-- Begin Exercise inputs --

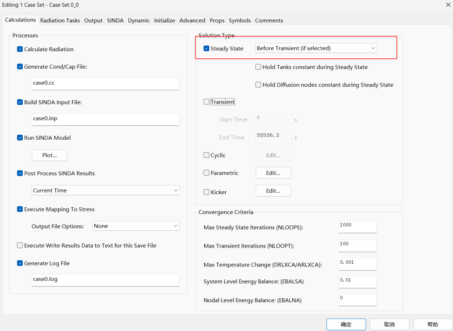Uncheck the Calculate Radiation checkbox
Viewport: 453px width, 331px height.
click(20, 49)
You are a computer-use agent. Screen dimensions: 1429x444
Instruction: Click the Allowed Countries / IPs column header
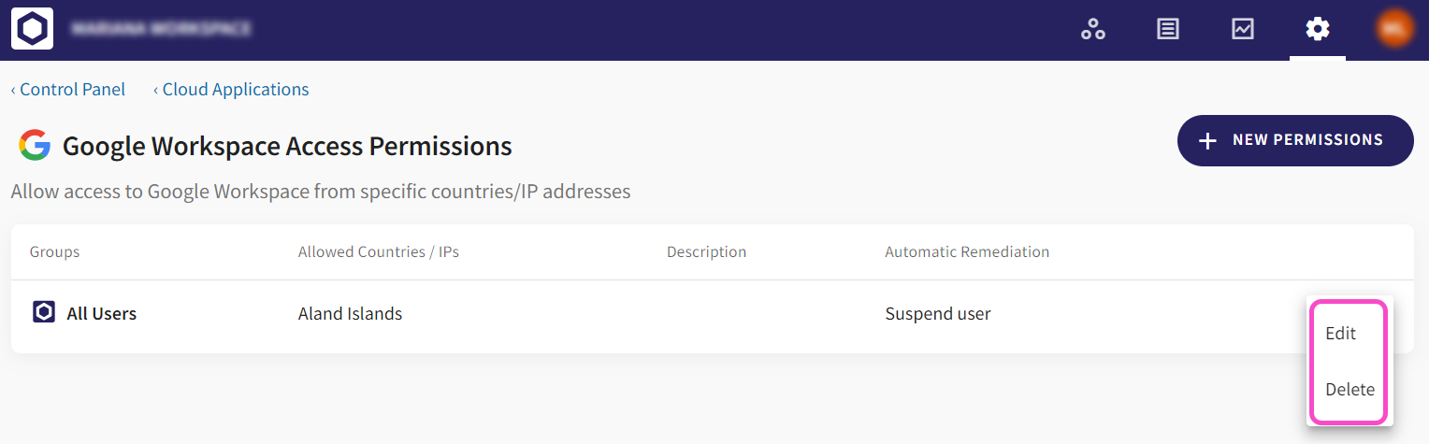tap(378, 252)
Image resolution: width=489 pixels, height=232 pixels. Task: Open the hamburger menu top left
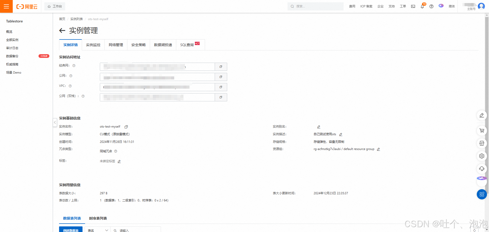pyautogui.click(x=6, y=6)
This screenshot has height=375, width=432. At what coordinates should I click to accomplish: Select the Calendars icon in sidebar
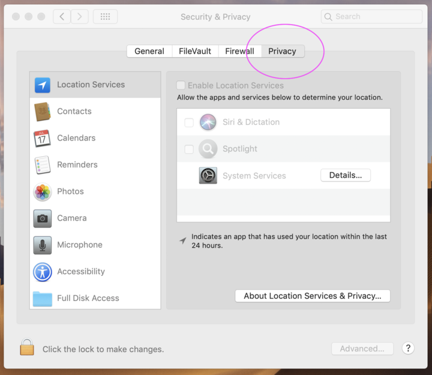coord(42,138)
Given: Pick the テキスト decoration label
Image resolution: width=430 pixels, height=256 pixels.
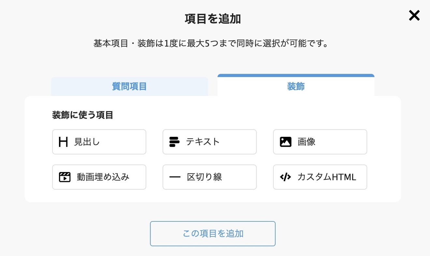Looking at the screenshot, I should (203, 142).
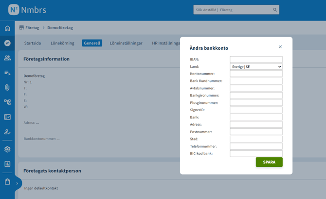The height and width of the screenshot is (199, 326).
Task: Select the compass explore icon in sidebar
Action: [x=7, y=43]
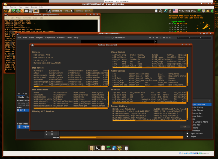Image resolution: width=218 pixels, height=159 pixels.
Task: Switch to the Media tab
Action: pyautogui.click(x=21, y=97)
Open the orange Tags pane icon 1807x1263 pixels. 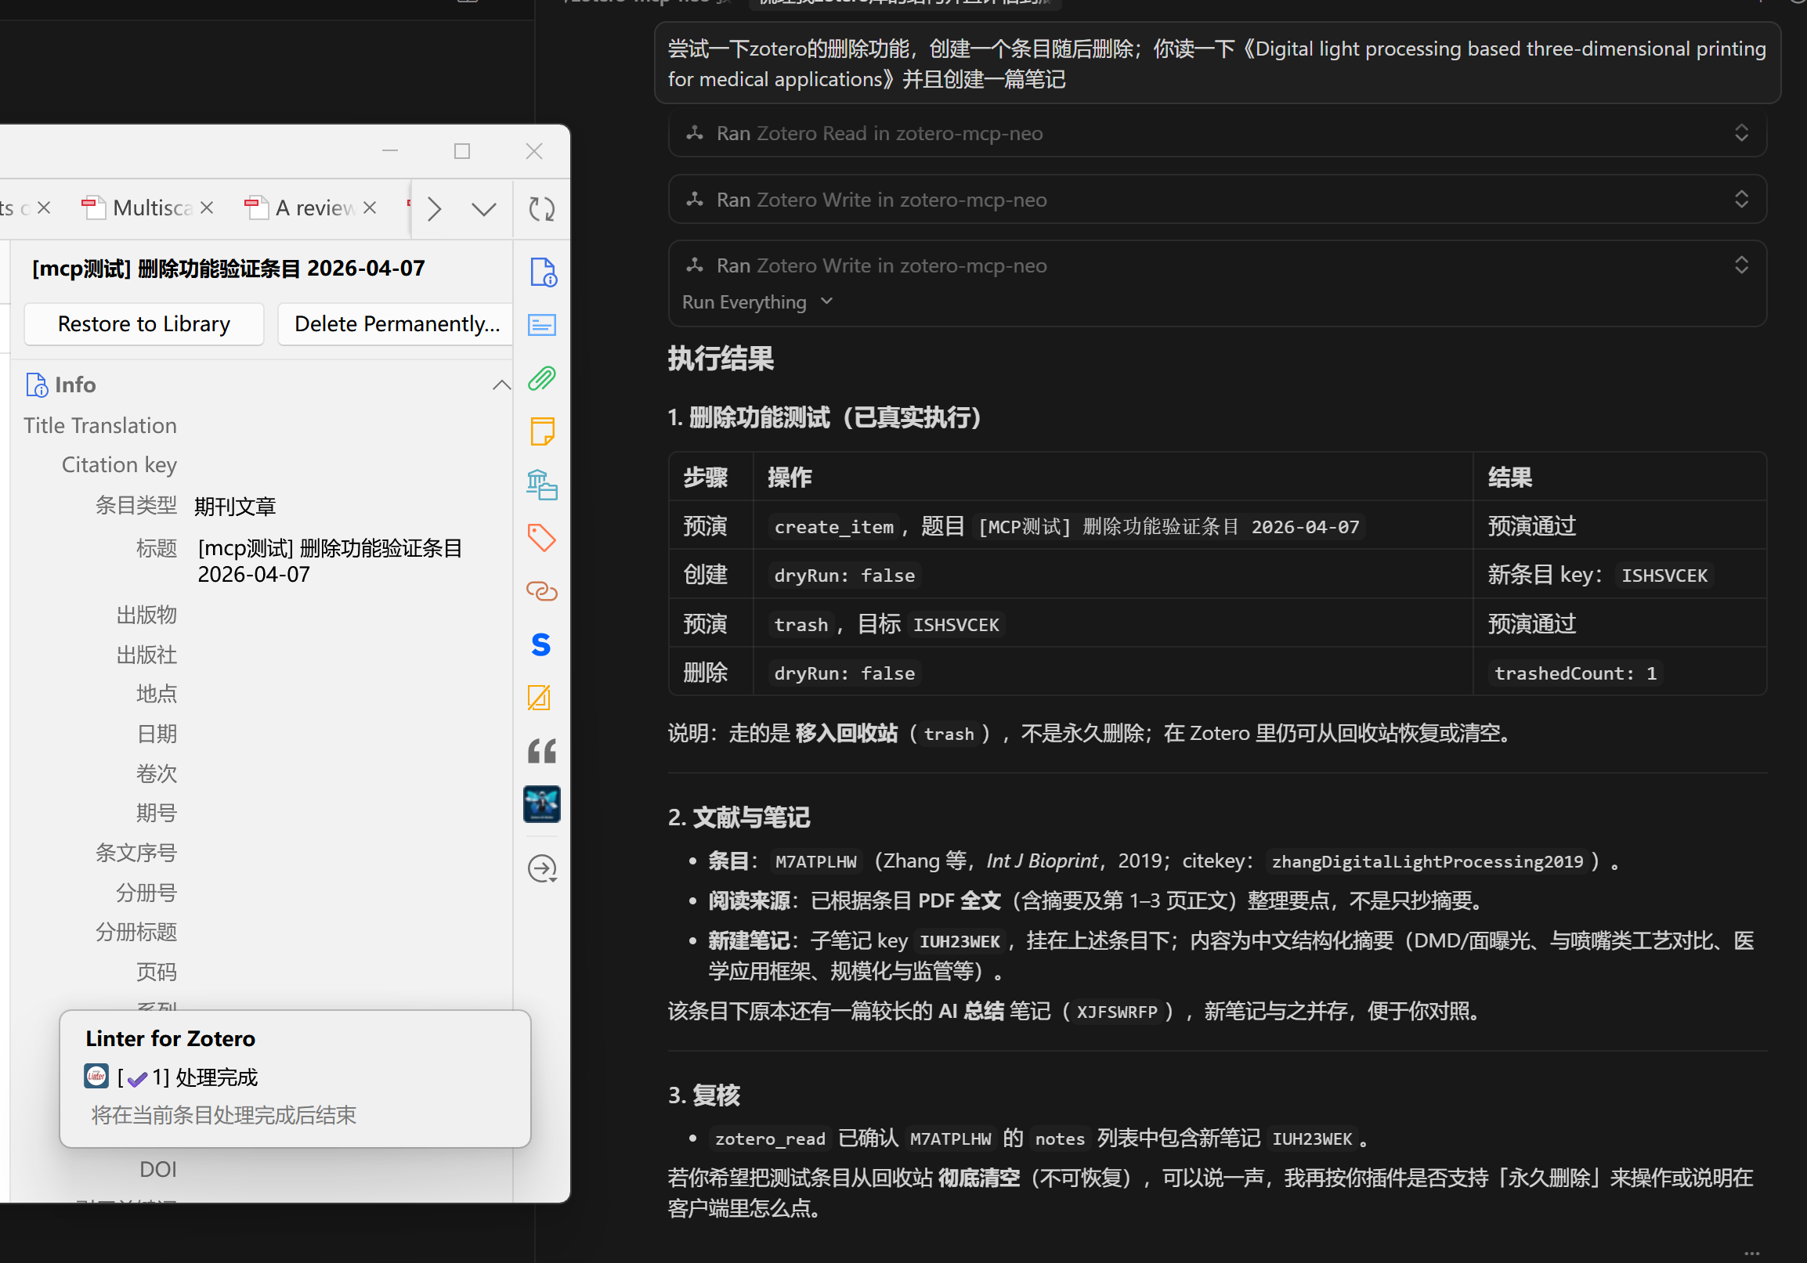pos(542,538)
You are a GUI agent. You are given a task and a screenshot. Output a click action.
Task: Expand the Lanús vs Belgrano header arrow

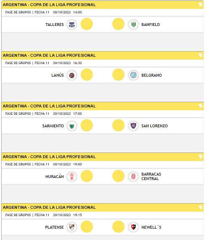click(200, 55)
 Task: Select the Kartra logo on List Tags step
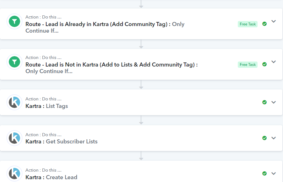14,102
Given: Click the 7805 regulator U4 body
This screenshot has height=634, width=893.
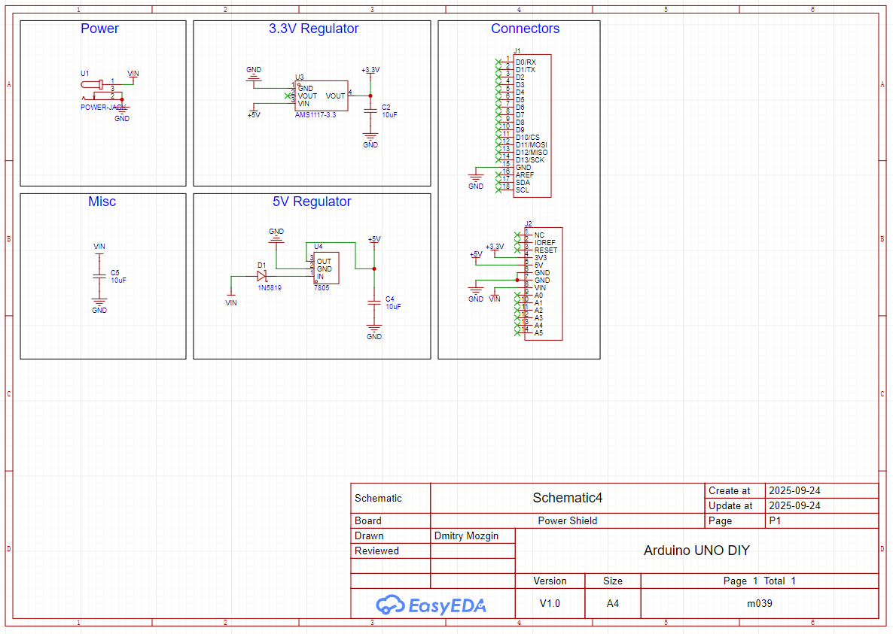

-- End Exercise inputs --

Work required: Give the lines from the one containing "This screenshot has height=375, width=432." through the one containing "coord(42,138)" as a Markdown table with the columns No. and Line text, leaving out blank lines and the pictures.

Exercise answer:
| No. | Line text |
|---|---|
| 1 | This screenshot has height=375, width=432. At what coordinates should I click to accomplish: Select the Calendars icon in sidebar |
| 2 | coord(42,138) |